● Source material
::::::

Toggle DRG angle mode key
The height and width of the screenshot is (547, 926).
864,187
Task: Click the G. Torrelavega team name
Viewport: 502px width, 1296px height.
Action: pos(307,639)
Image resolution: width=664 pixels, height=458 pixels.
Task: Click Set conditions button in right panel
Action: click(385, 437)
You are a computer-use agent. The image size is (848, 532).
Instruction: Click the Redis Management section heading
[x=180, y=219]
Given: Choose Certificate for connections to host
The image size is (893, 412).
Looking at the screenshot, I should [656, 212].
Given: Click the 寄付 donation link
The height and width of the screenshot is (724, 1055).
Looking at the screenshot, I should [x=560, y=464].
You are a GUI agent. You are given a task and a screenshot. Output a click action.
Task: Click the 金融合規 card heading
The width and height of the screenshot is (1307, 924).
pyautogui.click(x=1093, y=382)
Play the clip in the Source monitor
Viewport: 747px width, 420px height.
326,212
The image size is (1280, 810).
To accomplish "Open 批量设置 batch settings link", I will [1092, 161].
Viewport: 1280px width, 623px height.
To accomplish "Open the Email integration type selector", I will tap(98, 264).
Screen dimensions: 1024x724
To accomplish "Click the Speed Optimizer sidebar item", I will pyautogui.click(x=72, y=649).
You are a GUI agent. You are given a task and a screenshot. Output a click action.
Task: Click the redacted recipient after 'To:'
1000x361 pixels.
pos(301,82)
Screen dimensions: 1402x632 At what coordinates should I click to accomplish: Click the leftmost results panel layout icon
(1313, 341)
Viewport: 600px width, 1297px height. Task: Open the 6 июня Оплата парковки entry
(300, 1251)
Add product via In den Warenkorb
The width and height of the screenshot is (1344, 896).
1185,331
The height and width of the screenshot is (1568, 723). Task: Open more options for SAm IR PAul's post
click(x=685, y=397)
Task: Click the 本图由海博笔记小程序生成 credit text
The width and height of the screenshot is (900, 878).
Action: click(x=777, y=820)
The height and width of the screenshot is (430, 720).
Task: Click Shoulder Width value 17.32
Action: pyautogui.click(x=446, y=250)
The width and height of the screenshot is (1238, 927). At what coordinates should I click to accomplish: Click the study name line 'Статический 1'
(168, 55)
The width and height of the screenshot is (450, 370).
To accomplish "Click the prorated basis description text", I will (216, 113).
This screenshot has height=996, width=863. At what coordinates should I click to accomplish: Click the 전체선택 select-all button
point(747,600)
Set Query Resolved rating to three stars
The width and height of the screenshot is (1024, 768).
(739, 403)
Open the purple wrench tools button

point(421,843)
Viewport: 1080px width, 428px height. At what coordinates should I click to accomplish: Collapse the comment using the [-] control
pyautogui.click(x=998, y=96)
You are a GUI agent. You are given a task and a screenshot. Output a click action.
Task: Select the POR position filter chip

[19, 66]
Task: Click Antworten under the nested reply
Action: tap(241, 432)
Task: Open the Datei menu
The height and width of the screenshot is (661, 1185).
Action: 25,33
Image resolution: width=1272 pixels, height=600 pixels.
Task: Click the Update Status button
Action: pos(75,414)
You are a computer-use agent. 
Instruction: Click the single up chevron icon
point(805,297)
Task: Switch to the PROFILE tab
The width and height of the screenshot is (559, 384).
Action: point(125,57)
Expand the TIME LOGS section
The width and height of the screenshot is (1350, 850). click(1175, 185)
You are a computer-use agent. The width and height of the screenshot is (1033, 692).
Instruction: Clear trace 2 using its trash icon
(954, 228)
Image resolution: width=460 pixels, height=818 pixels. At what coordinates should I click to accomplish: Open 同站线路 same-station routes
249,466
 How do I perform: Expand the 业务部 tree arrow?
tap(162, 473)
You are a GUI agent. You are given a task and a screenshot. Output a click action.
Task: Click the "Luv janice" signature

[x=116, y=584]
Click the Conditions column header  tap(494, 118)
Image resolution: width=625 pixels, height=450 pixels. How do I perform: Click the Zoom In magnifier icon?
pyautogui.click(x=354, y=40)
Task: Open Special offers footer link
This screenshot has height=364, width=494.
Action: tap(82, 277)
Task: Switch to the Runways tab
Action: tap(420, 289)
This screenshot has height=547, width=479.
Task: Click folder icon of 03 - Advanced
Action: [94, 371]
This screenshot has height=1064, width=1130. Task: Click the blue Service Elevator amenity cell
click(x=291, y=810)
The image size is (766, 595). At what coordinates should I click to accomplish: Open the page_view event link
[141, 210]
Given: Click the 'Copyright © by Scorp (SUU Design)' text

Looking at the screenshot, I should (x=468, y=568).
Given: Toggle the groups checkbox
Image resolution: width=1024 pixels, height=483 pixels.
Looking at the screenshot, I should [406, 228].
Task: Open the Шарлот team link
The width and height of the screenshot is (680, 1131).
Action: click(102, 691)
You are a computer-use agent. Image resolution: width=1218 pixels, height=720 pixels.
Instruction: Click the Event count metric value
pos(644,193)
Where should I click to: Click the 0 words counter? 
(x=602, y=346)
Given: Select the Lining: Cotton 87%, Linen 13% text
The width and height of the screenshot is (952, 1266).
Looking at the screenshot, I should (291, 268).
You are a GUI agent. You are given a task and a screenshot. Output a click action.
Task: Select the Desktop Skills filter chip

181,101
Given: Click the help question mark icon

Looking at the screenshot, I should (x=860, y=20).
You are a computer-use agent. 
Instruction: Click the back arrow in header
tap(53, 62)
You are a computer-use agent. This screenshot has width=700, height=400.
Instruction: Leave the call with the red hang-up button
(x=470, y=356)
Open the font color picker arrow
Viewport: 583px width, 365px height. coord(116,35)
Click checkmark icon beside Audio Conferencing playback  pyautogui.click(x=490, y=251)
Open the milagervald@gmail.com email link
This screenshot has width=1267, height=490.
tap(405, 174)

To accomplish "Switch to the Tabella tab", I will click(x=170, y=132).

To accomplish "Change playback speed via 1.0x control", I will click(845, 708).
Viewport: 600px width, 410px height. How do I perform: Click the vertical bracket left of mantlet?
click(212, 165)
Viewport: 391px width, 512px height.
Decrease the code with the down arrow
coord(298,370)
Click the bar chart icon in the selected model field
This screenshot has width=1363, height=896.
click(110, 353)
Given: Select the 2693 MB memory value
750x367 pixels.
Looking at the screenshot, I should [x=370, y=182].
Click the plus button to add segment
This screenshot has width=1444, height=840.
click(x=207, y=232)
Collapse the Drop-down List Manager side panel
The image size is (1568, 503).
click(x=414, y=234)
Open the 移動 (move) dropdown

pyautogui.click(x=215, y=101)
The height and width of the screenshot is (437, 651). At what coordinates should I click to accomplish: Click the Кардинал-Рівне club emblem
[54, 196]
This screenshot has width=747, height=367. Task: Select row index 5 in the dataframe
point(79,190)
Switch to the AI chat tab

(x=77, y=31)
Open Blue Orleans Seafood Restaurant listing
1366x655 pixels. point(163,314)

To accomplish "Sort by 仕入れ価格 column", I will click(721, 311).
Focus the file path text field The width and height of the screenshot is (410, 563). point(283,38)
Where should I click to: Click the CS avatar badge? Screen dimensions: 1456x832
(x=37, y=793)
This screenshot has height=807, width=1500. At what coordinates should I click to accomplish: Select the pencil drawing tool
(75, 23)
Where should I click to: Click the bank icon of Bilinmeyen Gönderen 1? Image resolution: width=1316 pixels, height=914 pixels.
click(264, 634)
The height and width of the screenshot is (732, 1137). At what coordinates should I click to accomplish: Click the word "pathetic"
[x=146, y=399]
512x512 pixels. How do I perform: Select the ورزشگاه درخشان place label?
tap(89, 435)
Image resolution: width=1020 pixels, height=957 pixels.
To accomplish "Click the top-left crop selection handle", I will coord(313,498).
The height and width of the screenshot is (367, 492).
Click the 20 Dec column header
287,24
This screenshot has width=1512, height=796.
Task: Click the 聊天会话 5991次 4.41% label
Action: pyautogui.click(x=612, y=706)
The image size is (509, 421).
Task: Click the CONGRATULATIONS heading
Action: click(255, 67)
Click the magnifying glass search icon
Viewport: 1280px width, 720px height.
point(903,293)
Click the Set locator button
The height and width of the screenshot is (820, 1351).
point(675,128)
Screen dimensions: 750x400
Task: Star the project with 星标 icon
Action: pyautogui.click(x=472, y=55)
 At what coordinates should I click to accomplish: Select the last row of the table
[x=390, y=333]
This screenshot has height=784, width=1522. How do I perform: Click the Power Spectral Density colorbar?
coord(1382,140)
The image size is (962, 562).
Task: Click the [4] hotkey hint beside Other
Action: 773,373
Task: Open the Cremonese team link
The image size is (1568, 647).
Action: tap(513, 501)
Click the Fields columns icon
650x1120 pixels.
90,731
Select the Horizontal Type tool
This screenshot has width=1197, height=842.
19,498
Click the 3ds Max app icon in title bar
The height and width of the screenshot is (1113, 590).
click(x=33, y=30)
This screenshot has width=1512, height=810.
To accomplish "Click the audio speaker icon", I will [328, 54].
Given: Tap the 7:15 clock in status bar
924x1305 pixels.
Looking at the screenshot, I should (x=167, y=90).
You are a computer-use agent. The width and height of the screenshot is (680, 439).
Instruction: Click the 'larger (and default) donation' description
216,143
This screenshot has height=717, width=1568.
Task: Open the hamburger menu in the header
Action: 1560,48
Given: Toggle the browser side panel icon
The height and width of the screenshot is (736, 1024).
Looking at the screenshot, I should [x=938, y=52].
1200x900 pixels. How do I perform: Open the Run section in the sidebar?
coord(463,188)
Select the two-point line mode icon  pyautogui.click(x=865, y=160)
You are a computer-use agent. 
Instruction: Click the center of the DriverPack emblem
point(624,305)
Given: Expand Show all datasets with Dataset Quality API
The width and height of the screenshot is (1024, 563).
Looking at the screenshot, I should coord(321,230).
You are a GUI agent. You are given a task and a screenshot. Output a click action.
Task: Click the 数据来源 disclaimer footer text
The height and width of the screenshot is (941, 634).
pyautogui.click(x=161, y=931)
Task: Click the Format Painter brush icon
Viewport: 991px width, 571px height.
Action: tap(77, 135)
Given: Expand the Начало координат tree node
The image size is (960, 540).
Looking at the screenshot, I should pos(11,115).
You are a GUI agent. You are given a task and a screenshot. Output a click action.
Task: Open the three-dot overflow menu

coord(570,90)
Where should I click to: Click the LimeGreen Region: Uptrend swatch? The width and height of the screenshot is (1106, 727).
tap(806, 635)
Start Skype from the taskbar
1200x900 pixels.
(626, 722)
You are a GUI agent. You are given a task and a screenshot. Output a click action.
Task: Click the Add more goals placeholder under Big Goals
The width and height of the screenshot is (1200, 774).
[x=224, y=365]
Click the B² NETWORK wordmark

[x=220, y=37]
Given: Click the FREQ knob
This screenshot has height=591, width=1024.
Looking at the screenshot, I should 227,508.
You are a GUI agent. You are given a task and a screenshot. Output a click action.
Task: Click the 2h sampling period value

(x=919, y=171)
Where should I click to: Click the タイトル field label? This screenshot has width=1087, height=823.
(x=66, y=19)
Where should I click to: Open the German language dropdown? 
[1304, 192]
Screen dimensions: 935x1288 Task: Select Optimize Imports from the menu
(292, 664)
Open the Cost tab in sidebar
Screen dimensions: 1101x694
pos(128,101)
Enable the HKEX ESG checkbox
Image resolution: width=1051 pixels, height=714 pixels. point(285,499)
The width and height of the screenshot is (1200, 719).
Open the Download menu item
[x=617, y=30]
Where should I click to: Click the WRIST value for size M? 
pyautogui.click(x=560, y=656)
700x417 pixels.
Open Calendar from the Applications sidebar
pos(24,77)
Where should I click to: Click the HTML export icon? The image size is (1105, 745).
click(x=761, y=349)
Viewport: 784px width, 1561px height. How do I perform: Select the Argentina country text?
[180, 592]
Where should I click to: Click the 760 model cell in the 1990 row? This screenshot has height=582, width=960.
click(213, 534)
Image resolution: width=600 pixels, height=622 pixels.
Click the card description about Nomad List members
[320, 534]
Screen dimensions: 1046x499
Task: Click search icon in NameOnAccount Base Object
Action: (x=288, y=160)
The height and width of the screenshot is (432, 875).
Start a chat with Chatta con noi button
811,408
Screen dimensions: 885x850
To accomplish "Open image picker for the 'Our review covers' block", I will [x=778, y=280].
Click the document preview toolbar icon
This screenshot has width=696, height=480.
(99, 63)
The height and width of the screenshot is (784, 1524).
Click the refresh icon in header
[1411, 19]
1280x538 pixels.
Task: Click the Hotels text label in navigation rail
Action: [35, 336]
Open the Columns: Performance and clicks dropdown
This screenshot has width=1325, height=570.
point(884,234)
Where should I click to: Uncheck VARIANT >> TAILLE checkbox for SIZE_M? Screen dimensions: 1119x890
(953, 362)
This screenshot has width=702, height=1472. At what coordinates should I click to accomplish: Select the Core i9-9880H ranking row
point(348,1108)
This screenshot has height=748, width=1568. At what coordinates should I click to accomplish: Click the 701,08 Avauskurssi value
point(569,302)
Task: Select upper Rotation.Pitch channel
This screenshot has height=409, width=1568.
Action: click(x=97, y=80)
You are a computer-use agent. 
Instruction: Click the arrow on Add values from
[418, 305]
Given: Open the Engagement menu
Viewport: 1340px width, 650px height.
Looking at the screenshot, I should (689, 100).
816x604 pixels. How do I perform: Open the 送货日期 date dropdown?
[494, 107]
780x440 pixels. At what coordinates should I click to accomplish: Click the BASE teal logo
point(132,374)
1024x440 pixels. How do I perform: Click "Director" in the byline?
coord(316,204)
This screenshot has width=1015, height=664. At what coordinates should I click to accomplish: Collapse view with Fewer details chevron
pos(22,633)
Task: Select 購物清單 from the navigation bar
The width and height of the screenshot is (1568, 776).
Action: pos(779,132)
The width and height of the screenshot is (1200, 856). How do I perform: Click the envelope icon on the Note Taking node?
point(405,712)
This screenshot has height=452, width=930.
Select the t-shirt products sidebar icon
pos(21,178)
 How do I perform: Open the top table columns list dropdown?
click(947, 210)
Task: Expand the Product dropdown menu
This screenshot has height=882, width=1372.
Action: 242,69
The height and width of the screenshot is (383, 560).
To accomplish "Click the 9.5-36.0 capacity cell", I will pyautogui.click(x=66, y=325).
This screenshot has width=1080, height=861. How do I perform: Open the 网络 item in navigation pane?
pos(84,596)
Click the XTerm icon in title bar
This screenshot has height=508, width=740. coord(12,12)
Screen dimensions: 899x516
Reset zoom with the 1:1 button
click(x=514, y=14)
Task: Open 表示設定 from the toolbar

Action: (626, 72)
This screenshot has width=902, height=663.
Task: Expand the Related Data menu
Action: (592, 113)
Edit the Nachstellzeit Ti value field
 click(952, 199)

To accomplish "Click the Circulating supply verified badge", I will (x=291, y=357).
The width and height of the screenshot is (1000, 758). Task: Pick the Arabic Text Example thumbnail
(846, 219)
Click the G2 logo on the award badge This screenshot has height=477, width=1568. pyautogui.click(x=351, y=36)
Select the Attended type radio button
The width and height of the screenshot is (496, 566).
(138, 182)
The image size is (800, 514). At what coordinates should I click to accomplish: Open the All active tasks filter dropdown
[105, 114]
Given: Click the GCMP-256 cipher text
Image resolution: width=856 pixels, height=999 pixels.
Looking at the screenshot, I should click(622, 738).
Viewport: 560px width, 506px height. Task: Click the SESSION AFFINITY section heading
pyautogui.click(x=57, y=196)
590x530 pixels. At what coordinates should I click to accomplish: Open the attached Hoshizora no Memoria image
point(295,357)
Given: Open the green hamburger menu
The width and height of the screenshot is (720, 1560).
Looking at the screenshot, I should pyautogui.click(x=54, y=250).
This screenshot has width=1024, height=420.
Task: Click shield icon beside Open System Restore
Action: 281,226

::::::

Would you return each line of the material above, unchanged, from the first one through the line where "Given: Choose Certificate" appears?

● Result of the task
Toggle DRG angle mode key
The height and width of the screenshot is (547, 926).
864,187
Task: Click the G. Torrelavega team name
Viewport: 502px width, 1296px height.
Action: pos(307,639)
Image resolution: width=664 pixels, height=458 pixels.
Task: Click Set conditions button in right panel
Action: click(385, 437)
You are a computer-use agent. The image size is (848, 532).
Instruction: Click the Redis Management section heading
[x=180, y=219]
Given: Choose Certificate for connections to host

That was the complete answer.